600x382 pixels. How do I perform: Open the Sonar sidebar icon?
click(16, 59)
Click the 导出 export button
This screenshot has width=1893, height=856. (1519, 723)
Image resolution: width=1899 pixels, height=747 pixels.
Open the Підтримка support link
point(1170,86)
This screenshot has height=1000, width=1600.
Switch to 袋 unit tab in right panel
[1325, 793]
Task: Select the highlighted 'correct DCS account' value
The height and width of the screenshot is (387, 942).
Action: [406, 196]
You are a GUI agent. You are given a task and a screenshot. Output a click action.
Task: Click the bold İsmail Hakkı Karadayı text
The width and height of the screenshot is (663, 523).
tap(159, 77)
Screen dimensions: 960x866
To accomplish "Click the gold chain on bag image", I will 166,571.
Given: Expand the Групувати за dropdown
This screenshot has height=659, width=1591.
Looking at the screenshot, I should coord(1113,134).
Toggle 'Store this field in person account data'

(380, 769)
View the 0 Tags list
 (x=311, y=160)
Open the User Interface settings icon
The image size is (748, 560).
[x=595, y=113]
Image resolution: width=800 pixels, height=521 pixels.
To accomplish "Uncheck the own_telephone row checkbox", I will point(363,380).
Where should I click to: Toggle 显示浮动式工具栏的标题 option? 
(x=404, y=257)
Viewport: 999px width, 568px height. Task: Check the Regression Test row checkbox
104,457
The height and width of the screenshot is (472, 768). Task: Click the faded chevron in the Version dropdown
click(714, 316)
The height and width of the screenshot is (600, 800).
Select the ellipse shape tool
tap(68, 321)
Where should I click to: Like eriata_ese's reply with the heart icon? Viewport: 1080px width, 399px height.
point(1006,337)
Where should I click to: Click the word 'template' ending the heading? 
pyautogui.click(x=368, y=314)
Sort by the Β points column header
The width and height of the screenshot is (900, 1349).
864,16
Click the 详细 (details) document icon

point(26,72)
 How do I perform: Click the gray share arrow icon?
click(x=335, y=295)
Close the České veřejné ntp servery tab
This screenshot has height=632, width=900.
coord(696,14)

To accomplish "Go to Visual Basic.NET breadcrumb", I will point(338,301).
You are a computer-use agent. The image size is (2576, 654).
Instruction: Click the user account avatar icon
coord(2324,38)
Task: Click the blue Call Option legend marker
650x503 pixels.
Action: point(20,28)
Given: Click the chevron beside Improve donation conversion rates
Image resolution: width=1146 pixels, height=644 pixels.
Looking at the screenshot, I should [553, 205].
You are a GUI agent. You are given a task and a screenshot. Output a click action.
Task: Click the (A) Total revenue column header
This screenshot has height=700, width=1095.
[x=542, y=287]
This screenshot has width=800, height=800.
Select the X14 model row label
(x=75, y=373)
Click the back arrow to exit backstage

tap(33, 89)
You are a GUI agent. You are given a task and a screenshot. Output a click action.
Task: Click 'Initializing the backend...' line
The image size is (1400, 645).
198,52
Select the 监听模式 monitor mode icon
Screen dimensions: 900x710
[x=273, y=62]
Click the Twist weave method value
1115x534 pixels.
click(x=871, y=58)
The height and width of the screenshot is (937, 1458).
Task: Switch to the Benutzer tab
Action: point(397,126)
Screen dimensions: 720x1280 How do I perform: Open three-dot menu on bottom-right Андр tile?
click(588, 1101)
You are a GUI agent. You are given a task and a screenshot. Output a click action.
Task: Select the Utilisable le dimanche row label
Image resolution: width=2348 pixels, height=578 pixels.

**Problem to solve:** In the listing above, show every line with the word "column".

**Output of the task:**
Sort by the Β points column header
Task: Click the (A) Total revenue column header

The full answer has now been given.